• **ABOUT THIS EXERCISE**
The lines running from the one that contains "The width and height of the screenshot is (612, 414)." to the end of the records below are what to reproduce, exactly and without pictures.

• **DATA FOR ANALYSIS**
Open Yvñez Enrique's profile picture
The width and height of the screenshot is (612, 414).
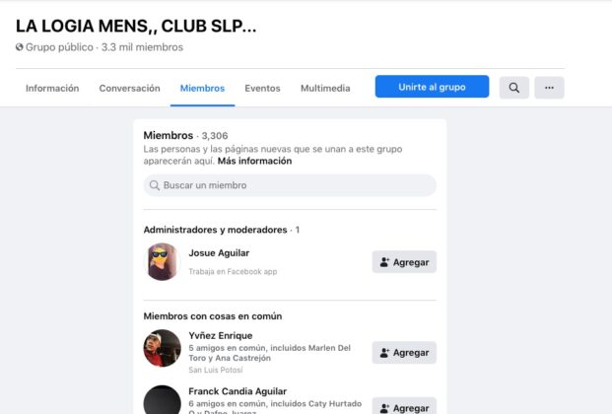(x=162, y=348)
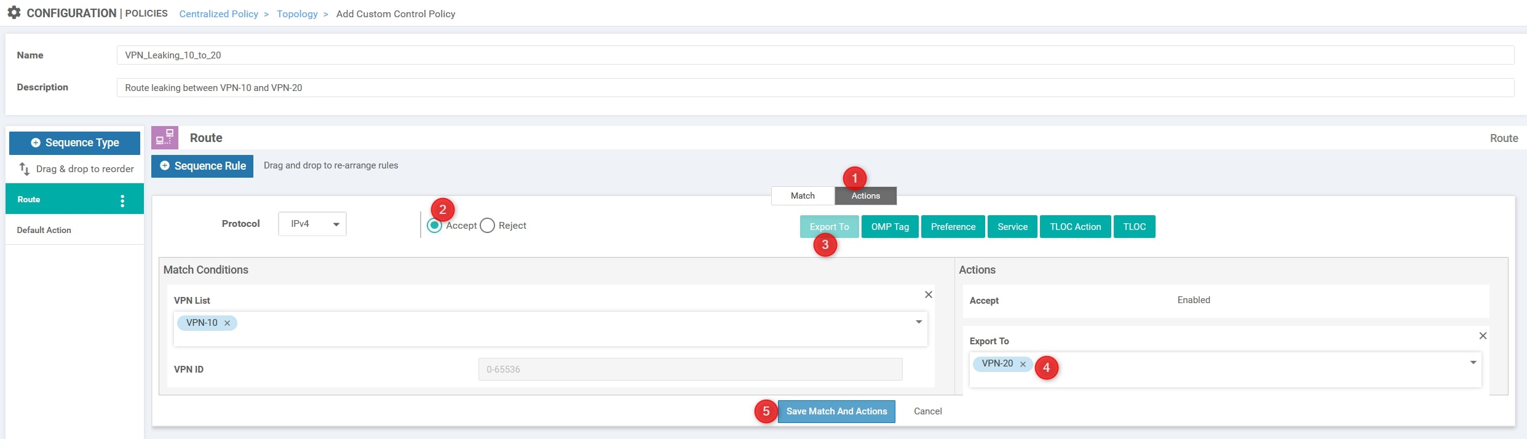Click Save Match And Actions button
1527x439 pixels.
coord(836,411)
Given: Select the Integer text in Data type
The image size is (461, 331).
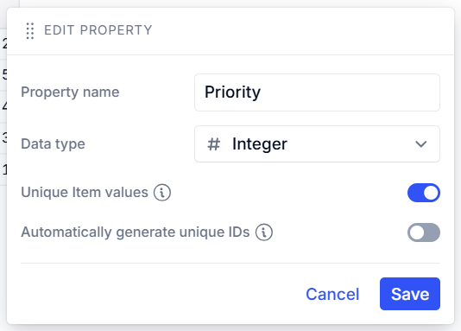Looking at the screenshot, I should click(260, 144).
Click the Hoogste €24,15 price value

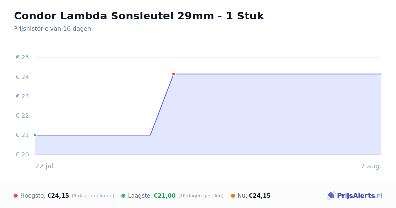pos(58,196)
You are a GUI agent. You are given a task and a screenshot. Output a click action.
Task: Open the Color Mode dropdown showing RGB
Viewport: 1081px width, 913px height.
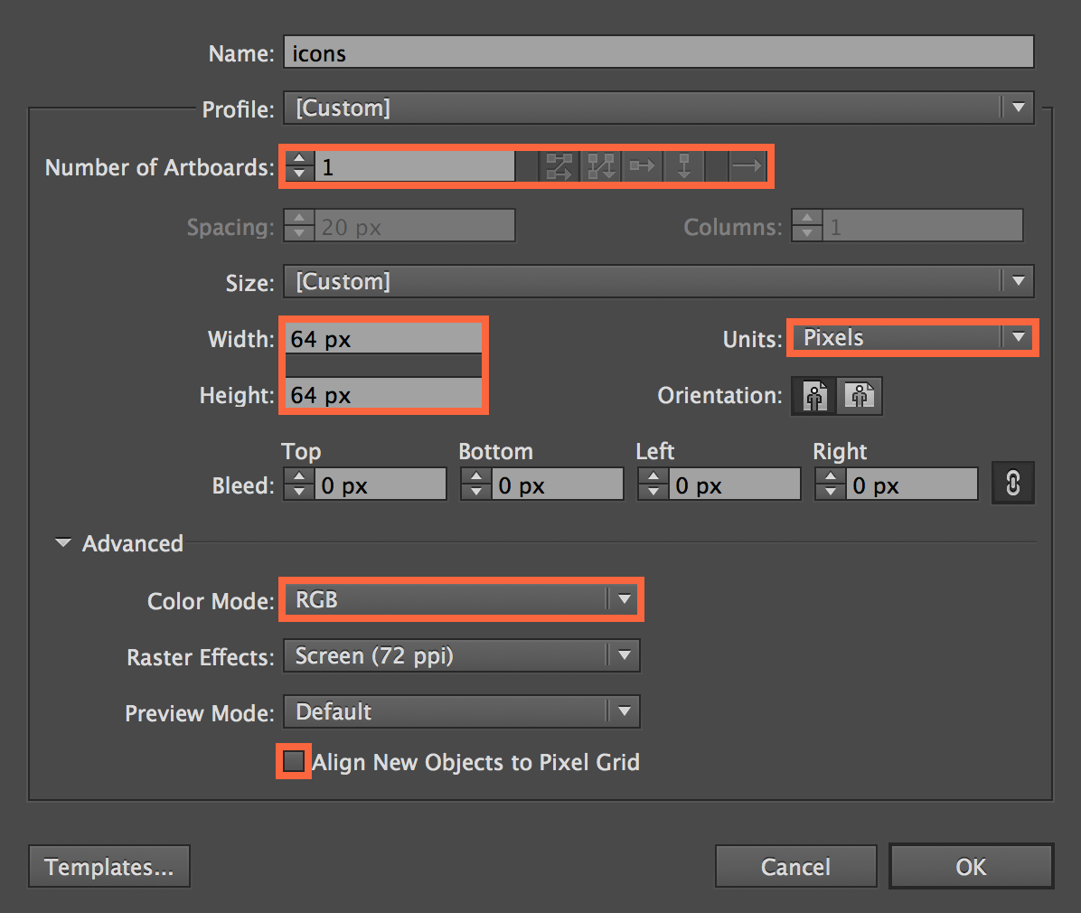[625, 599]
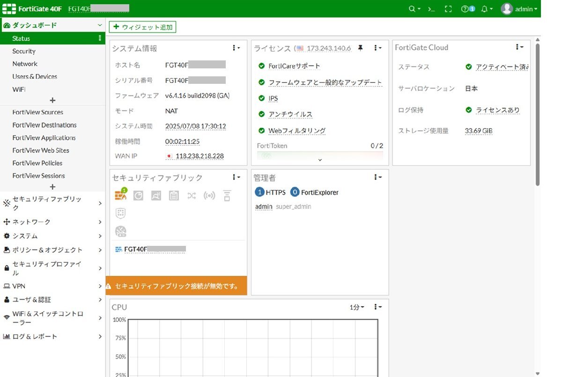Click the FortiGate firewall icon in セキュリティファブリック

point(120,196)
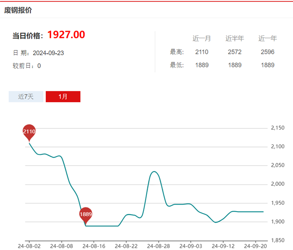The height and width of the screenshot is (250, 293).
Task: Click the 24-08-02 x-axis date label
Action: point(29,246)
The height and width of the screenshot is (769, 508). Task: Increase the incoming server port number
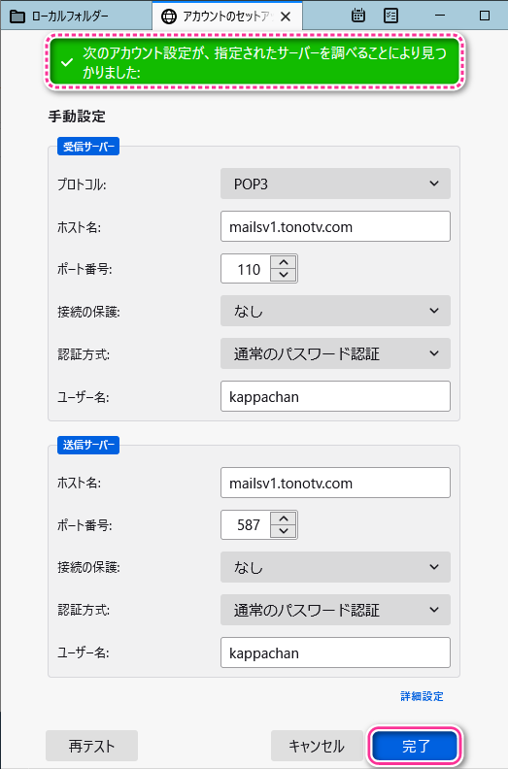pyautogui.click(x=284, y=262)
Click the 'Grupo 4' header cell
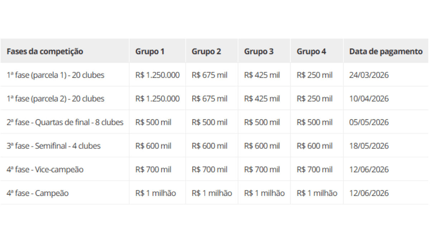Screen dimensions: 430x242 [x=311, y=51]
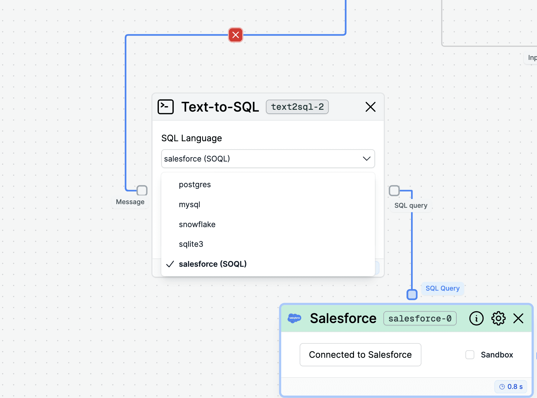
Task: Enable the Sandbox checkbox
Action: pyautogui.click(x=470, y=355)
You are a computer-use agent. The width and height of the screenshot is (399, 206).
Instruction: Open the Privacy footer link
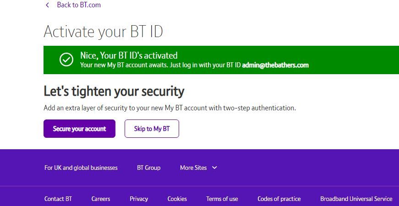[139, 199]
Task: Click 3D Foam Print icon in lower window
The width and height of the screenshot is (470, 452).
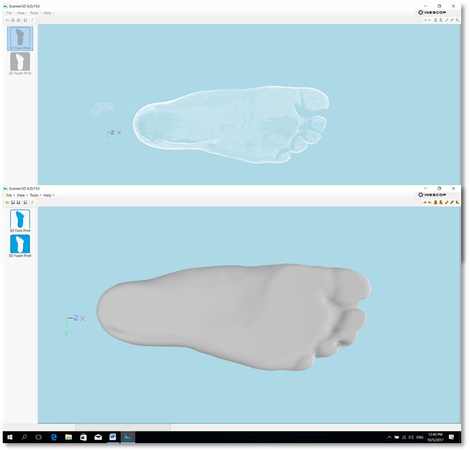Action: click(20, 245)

• **RESPONSE BOX**
The width and height of the screenshot is (612, 414).
(x=162, y=348)
Click Save Match And Actions button
1527x439 pixels.
coord(836,411)
Given: Select the Integer text in Data type
The image size is (461, 331).
Looking at the screenshot, I should click(260, 144).
Click the Hoogste €24,15 price value

pos(58,196)
You are a GUI agent. You are given a task and a screenshot. Output a click action.
Task: Open the Color Mode dropdown showing RGB
Viewport: 1081px width, 913px height.
[625, 599]
Click the FortiGate firewall icon in セキュリティファブリック

point(120,196)
The height and width of the screenshot is (250, 293).
Task: Click the 24-08-02 x-axis date label
Action: point(29,246)
The height and width of the screenshot is (769, 508). Task: Increase the incoming server port number
pyautogui.click(x=284, y=262)
Click the 'Grupo 4' header cell
Screen dimensions: 430x242 [x=311, y=51]
Task: Enable the Sandbox checkbox
Action: pyautogui.click(x=470, y=355)
You are a computer-use agent. The width and height of the screenshot is (399, 206).
Instruction: Open the Privacy footer link
[139, 199]
Task: Click 3D Foam Print icon in lower window
The width and height of the screenshot is (470, 452).
Action: click(20, 245)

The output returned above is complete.